Director Appointment & Resignation

Appointment of director

Directors are responsible for overseeing how management serves and safeguards the long-term interests of all stakeholders. The board ensures compliance with legal frameworks, upholds the integrity of financial accounting and reporting systems, and establishes credibility through timely and accurate disclosures. Although the Companies Act, 2013 does not provide an exhaustive definition of a director, it states that a director is an individual appointed to the board of a company. Essentially, a director is someone entrusted with the duties and responsibilities outlined in the Companies Act, 2013. In most cases, the first directors of a company are named in its articles of association. If not explicitly mentioned, the individuals who subscribed to the memorandum of the company are deemed to be the first directors until proper appointments are made. Subsequent directors, apart from the first ones, must be appointed through a general meeting as per Section 152(2) of the Act. However, if a company wishes to appoint a person as a director outside of a general meeting, they have the option to appoint them as an additional director during a board meeting itself. At Compliance Calendar, we believe in empowering you with a comprehensive understanding of the fundamental elements of a director appointment, be it executive director, non-executive director, independent director, nominee director, women director, whole-time director, managing director etc.

Documents required for appointment of director

  • Director’s consent
  • Director’s identification number (DIN)
  • KYC Documents
  • Address Proof
  • Passport-sized photographs
  • Board Resolution
  • Memorandum and Articles of Association
  • Form DIR-2
  • Disclosure of interest
  • Resignation or retirement documents (if applicable)

Resignation of Director

A director may at any time resign his office but if the director has any service contract with the company (such as managing director or a whole-time director), the resignation must be in accordance with the terms and conditions, if any specified in the contract. Section 168 of the Companies Act 2013 contains the provisions pertaining to the resignation of the Director.

Features

  • Section 168 and rule 15 & 16 of the Companies (Appointment and Qualification of the Directors) Rules, 2014 contains the provisions with respect to Resignation of Director.
  • A director may resign from his office by giving a notice in writing and the Board shall on receipt of such notice, take note of the same and the company shall intimate the Registrar by filing E-Form DIR 12 and place such resignation in the subsequent Board Meeting of the company.
  • The director may also forward a copy of the resignation with reasons to the Registrar in E-Form DIR 11.
  • This section further provides for the date on which resignation shall take effect.
  • The director shall be liable for offences occurred during his tenure.
  • The fact that the director has also resigned should also be stated in the report of the directors which will be placed at the immediately following general meeting of the company.
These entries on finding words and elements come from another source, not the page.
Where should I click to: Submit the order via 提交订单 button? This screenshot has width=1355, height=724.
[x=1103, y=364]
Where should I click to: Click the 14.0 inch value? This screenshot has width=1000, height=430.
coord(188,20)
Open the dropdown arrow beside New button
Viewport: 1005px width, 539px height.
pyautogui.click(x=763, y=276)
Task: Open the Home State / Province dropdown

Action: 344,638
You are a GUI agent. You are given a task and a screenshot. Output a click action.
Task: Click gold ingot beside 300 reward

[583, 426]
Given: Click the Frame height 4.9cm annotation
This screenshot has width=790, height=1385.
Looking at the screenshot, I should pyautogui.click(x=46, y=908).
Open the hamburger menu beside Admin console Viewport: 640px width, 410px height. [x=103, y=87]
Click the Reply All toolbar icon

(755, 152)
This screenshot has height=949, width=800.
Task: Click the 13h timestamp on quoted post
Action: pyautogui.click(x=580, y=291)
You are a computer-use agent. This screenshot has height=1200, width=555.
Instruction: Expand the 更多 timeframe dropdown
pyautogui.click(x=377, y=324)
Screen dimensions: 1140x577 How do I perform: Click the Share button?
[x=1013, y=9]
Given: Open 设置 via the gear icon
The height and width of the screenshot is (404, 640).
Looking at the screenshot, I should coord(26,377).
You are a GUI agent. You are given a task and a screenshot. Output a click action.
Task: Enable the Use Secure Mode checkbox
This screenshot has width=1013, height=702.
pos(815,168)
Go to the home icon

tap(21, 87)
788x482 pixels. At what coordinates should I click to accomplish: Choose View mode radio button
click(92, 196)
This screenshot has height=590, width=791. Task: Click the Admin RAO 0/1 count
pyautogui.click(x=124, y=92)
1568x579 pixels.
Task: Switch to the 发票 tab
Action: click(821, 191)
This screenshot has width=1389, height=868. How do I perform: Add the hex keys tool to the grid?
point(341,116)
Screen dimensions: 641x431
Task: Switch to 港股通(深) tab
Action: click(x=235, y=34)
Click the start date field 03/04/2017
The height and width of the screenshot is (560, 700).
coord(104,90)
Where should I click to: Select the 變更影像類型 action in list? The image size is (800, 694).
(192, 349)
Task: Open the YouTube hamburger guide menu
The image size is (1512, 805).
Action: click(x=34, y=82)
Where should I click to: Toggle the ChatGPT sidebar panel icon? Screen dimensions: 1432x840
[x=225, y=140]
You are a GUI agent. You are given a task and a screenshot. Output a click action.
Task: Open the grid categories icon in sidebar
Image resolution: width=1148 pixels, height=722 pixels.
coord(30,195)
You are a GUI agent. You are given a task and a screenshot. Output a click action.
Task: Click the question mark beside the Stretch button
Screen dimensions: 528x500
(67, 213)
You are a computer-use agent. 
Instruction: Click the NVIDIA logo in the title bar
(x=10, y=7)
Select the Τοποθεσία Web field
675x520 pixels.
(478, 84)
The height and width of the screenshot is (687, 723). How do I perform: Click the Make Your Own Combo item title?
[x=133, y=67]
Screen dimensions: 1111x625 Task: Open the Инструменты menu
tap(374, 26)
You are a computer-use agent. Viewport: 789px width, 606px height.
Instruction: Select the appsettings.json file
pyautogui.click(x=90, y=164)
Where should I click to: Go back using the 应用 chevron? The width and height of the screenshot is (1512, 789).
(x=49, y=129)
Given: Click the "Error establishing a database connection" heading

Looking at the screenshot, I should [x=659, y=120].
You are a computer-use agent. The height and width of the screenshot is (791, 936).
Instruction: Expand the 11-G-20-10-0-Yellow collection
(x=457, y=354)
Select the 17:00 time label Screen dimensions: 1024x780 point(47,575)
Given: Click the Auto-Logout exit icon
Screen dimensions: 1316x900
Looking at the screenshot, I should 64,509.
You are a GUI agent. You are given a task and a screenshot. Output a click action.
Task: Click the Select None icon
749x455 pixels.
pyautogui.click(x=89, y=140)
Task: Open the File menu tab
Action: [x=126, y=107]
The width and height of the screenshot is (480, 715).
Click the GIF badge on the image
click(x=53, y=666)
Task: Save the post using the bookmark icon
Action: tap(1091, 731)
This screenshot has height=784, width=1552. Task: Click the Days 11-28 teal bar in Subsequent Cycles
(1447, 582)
Documents required for the resignation of director of the company:

  • Notice of resignation
  • Evidence of cessation
  • A certified true copy of Board Resolution for noting the resignation of director
  • Copy of minutes of the Board Meeting
  • E-mail id of the resigning director
  • Confirmation that the above mentioned director/managing director is not associated with the company along with the effective date of association and reason for cessation.